# Work instructions
Among the records, which lines hold the word "computer"? Pick them out.

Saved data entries

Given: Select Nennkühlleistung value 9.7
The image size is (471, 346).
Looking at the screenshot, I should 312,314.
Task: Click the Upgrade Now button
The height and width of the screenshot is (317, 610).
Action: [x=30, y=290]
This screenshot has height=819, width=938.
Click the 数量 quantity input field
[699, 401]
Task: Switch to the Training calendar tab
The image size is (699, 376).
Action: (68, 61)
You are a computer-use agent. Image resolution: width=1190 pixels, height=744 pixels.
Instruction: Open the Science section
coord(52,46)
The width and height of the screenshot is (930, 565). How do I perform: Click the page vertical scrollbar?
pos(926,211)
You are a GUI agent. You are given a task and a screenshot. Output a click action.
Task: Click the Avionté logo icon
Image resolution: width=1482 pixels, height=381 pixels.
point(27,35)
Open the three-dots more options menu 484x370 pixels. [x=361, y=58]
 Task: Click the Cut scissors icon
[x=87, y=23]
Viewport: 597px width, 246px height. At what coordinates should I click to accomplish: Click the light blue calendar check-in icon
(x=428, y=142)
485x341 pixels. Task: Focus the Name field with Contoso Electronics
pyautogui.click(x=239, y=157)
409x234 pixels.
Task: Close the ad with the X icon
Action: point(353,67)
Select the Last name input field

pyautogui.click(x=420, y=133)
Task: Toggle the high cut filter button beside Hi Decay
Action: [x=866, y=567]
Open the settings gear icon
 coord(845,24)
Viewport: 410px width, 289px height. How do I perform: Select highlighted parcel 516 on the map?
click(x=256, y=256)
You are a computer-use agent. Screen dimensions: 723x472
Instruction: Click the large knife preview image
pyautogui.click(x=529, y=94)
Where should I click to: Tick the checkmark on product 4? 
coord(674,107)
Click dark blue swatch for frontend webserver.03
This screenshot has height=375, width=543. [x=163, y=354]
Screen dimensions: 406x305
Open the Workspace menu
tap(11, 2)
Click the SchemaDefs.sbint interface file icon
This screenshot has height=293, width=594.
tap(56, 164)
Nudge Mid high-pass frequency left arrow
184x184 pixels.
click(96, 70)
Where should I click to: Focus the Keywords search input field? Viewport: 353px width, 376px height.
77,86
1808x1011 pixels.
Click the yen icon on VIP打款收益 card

# Worked solution
You are a computer-use agent. Image resolution: width=1190 pixels, height=744 pixels.
You are a computer-use agent. Screen dimensions: 723x472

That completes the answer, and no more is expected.